Heart hammering, Claire put her tablet aside and pushed herself up from the soft depth of the couch. “Anton?"
Two weeks ago, she would have been thrilled to hear his voice. Two weeks ago, she would have hurried down the ladder to greet him. Now she hesitated.
What was he doing here? What did he want?
His footsteps moved in her direction. “Claire?"
She hung back.
She stared at the opening in the floor, watching until Anton’s dark head appeared.
“Claire!”
He was tan, very tan, as if he’d recently spent a lot of time on the ocean lounging around on somebody’s yacht. He flashed his white teeth at her and swung himself free of the ladder.
He wore a black leather jacket that he took off and tossed over the back of a chair. He stood there, smiling, waiting for her to throw herself at him.
Two weeks ago, she would have done just that.
“What are you doing here?” she asked instead.
His clothes were expensive. Dark, kind of shiny. His hair had been styled to perfection. He lifted his arms to her, his head tilted
in the sweet little boy way she remembered that said, I’m so charming and handsome that you’ll surely forgive anything I’ve done. Glittering from a ring on his pinky finger was what looked like a diamond. A big one.
She saw no reason to be nice. “When you cross over, you really cross over.”
“Claire, I came to see you.”
Had he always sounded so affected? Or was it something he’d picked up recently? “Don’t you mean, you came here so I could see you?” she asked.
He didn’t get it. That was obvious from the puzzled expression on his face. But he’d never been one to linger overlong on something he didn’t understand. He simply moved on. That had been one of the things Claire found fascinating about him—his ability to shrug things off and move on.
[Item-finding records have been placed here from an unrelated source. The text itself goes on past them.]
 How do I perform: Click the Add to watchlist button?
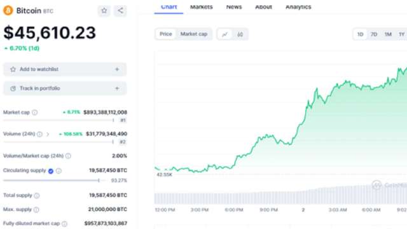[65, 69]
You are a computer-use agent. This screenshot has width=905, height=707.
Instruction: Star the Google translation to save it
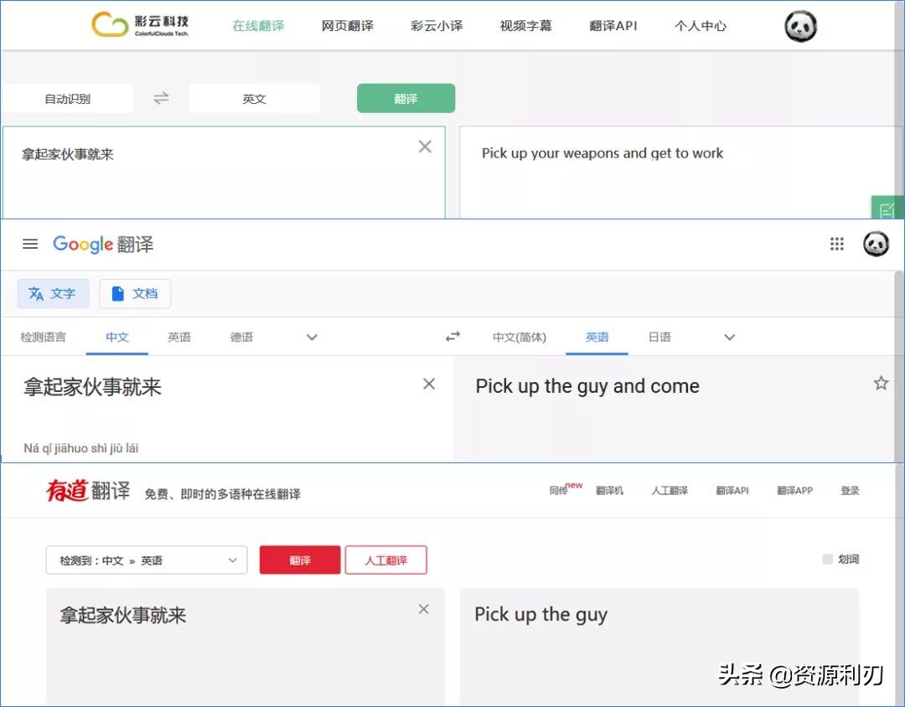(x=881, y=382)
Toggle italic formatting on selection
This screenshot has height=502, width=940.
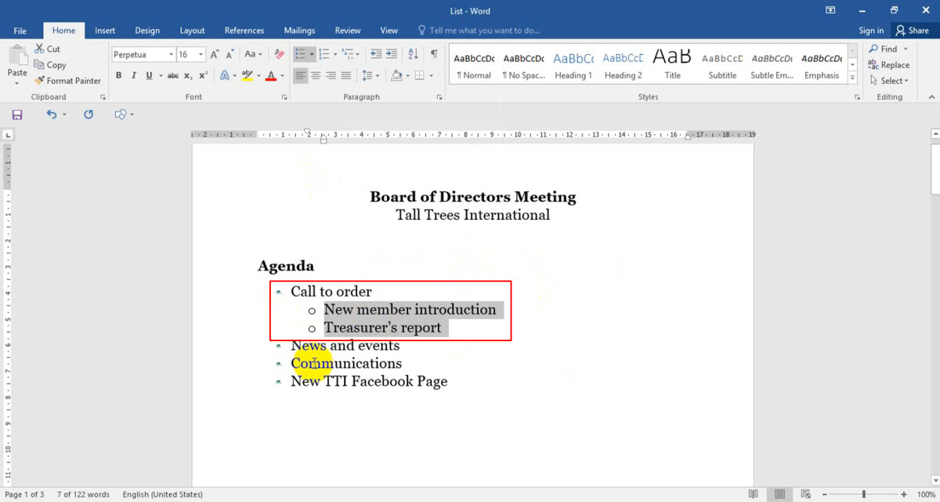click(134, 76)
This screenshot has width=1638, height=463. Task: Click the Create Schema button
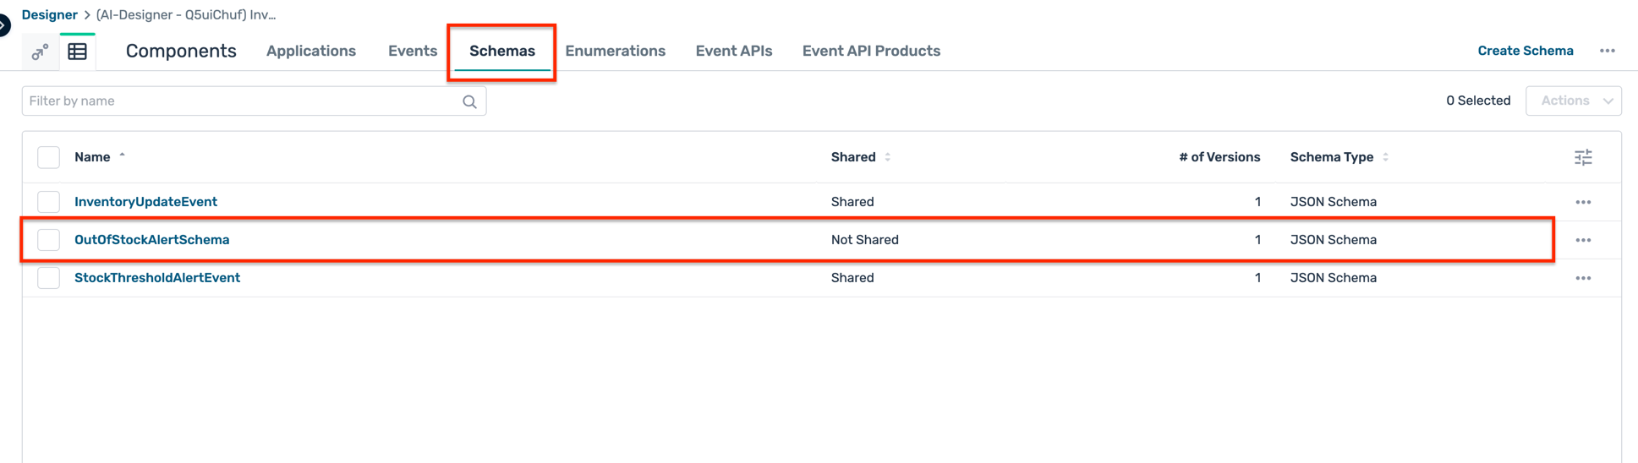[x=1525, y=51]
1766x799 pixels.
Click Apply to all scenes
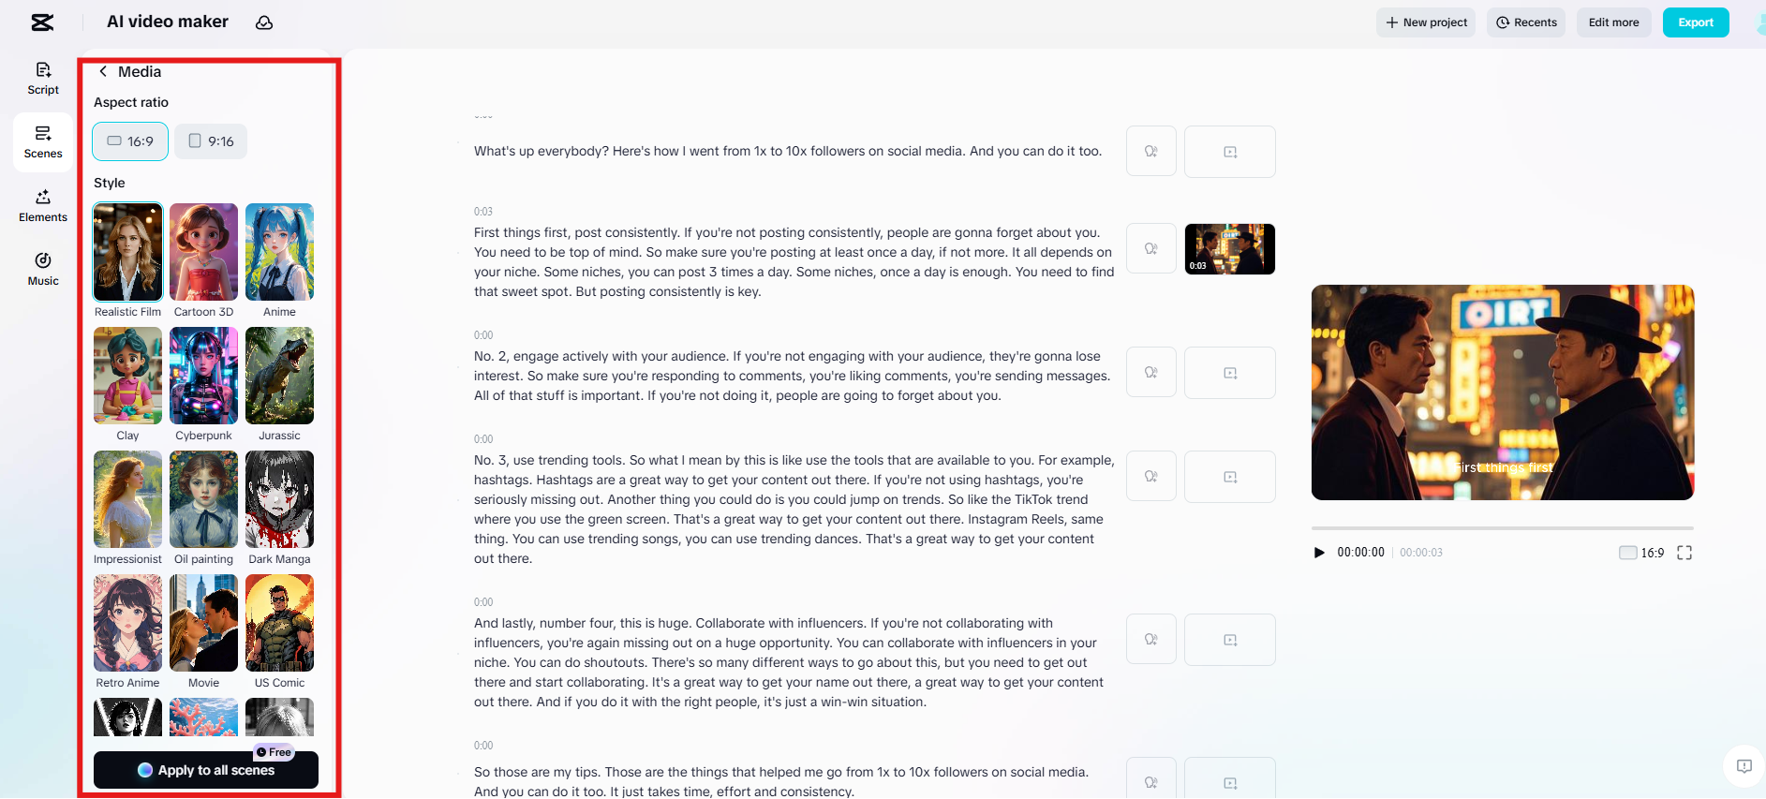[x=206, y=770]
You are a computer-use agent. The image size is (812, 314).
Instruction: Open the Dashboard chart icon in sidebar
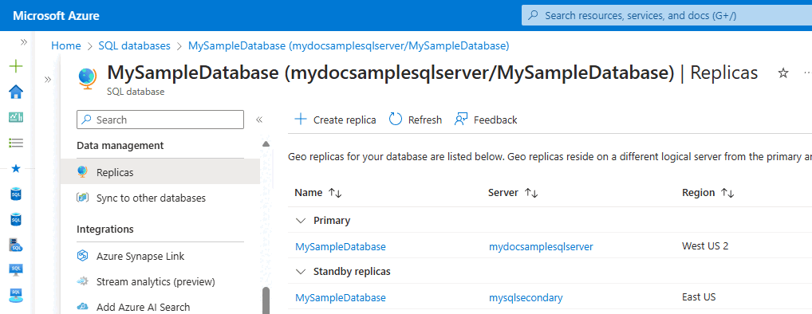tap(17, 117)
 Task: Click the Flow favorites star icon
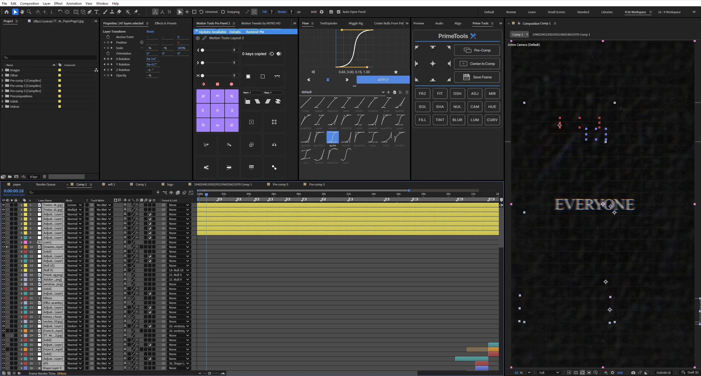point(396,72)
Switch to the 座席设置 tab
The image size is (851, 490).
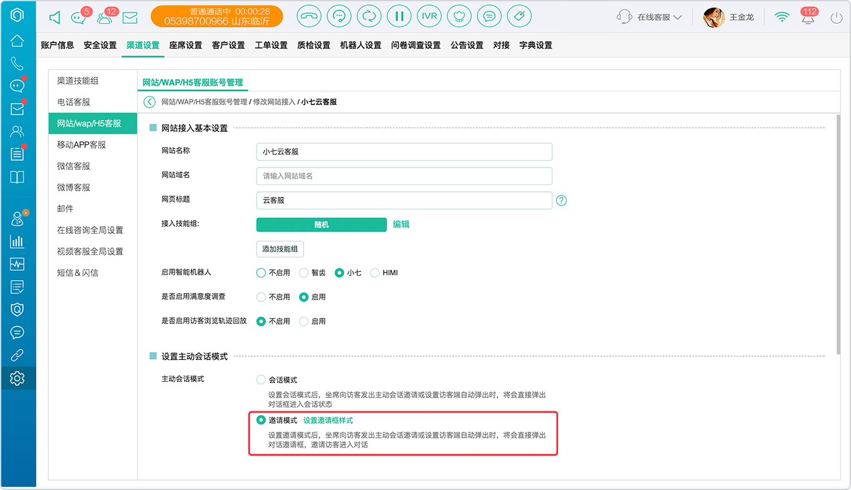click(x=186, y=45)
It was a handy trait.
Looking at him now, she could see that it was just selfishness on his part.
“Come on,” he said, arms still outstretched in that look-at-me pose. “No hug? No kiss?” The new affectations were getting on her nerves. His mannerisms, his way of gesturing and posturing, were enough to make her stomach churn.
“If you’ve come to get your things, then get them and go.”
“Claire, Claire.” He shook his head and smiled, as if to say he wasn’t falling for this aloof game. He moved toward her. “You want me. You know you want me.”
Had he always been such a creep? Had she never seen him for what he really was? No, surely her judgment wasn’t that bad. The old Anton had been cocky, but this person in front of her—he was like a cartoon. A caricature of the old Anton.
“Get out of here or I’ll call the police.”
“You don’t have a phone.” His savoir-faire was fading.
“I got one.”
“You hate phones. You would never have a phone.”
He knows me so well.
In a flash, she understood him. Completely. He hadn’t been a master at being the perfect mate. He’d been a master at reading her. And he had fed on her need of him, her adoration of him. Now that he could see she no longer adored him, he was angry. To him, she was the traitor.
“You thought you could come back here anytime and I’d be waiting for you, didn’t you?”